The United Arab Emirates’ telecommunications company Etisalat increased profit by $224 million (AED821 million) to $2.8 billion (AED10.3 billion) in 2020, according to results posted to the Abu Dhabi Securities Exchange on Tuesday.
Etisalat, of which 40 percent has been publicly traded since 1983, saw total revenue fall by $130 million (AED478 million) to $14 billion (AED51.7 billion) in that time.
The company paid a $3.6 billion (AED13.3 billion) ‘Federal Royalty’ fee comprising around 30 percent of its operating profit plus 15 percent of revenue. This fee has historically gone towards both the government and the Sheikh Zayed Housing Program, which provides subsidized housing for Emirati citizens.
“Despite the unprecedented global impact of the COVID-19 pandemic, Etisalat demonstrated robust financial performance, driven by our bold vision to constantly innovate while ensuring that communities we serve remain connected, informed and productive,” group chairman Obaid Humaid Al Tayer told official news agency WAM.
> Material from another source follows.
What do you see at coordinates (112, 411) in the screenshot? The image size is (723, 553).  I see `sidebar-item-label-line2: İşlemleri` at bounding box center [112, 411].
The group’s board of directors proposed a dividend payout for shareholders of $0.11 (AED0.40) per share for the second half of 2020, and proposed cancellation of the share buyback program suggesting instead a one-time special dividend of $0.11 (AED0.40) per share, bringing the total dividend for the year to AED1.20 per share.
“We engaged heavily with governments and authorities while supporting the community with innovative offerings and free initiatives that assisted students, organizations, and societies as a whole,” Al Tayer added.
“During the year, revenue and net profit growth were witnessed in our international markets while the domestic market experienced a decline in both due to the pandemic and market maturity.”
Etisalat was founded in the UAE in 1976 and has since branched out to Middle Eastern and Asian countries including India, Saudi Arabia, and Egypt.